When I proposed podcast jam six weeks ago, I didn’t really know what I was getting myself into. This project has overrun my life and my hard drive. I have podcasts everywhere.
Next week I’ll write up lessons learned after I dig myself out from under all the work that’s landed on my desk since the jam began. But for now, let’s keep on jamming!
Yesterday we heard from Elisa Camahort and Tara Hunt who were speaking at the Office 2.0 conference. Elisa reported on Esther Dyson’s keynote interview and Tara joined us at the end of the day to reflect on how enterprise focused the conference seemed. She noticed that her grass-roots perspective wasn’t what many of the attendees had come to hear. Tara suggested the book The Starfish and The Spider for anyone who wants to think about organizations getting things done without the hierarchical bureaucracy that seems so opposed to 2.0 technologies.
If you found the Office 2.0 conference or coverage to be too heavily enterprise focused for your tastes, no worries, you can get another perspective at the podcast jam.
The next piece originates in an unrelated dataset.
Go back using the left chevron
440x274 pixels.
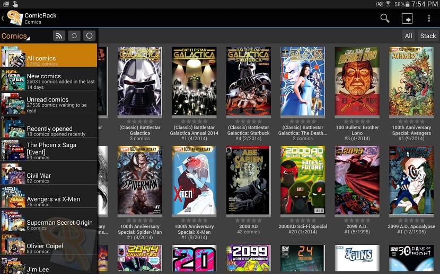pos(3,19)
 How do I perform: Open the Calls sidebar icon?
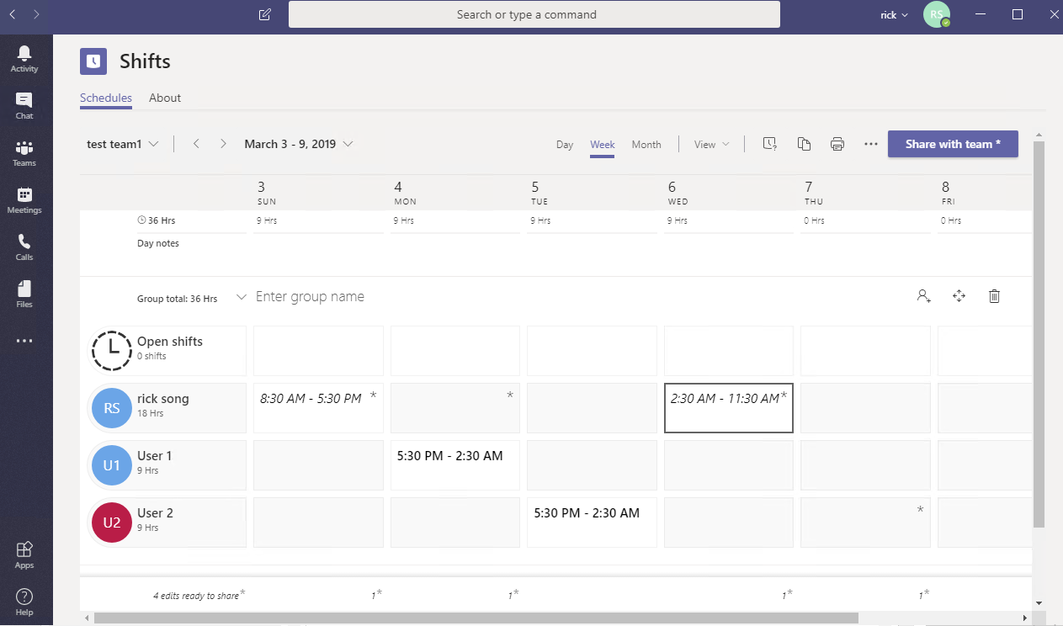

Today’s podcasts are interviews, representing user experience/design and the nonprofit world:
- Leisa Reichelt interviewed Flickr designer George Oates, covering such diverse topics as building community, customizing workflows, and the flower-covered meadow that is Web 2.0. I think I need a Flickr pic to go along with that, but frankly, my dears, I am too tired to find one.
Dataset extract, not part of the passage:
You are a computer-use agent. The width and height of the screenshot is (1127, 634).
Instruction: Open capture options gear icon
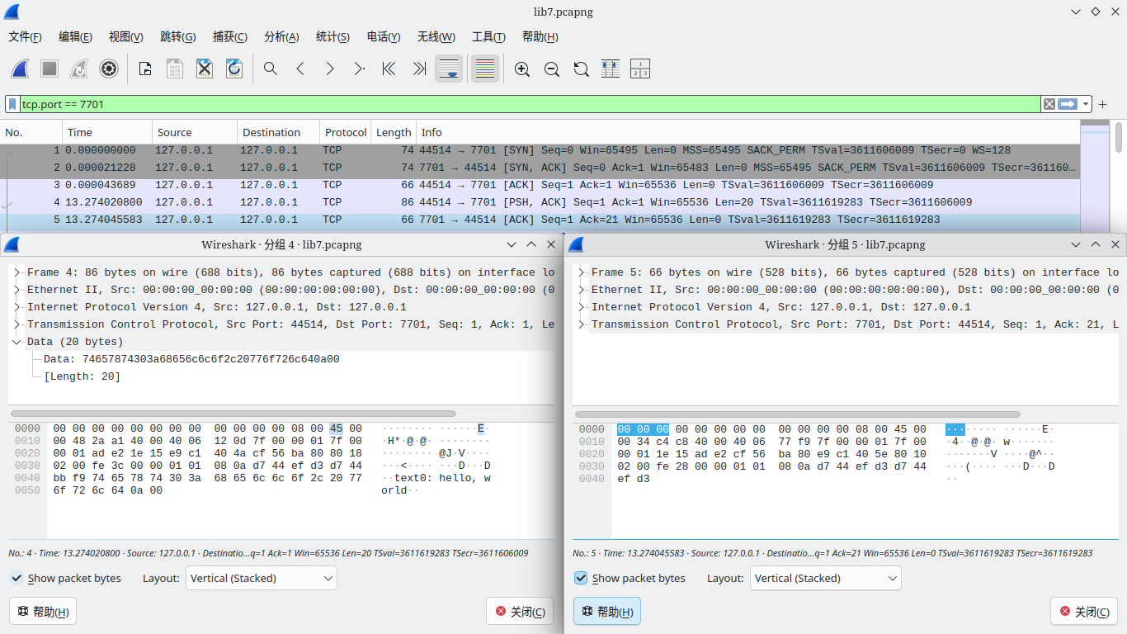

- I interviewed Judi Sohn of the Colorectal Cancer Coalition on her organization’s implementation of Salesforce.com for fundraising and donor management.
Tomorrow we wrap up with three short bites to get you thinking:
- I will share my ideas about collaboration and why it’s not an unalloyed good.
- Leisa offers an argument against the minimalist approach to web functionality in “Less Is Not Enough”
- And Stowe Boyd challenges those who say that Web 2.0 is at heart the same as Web 1.0.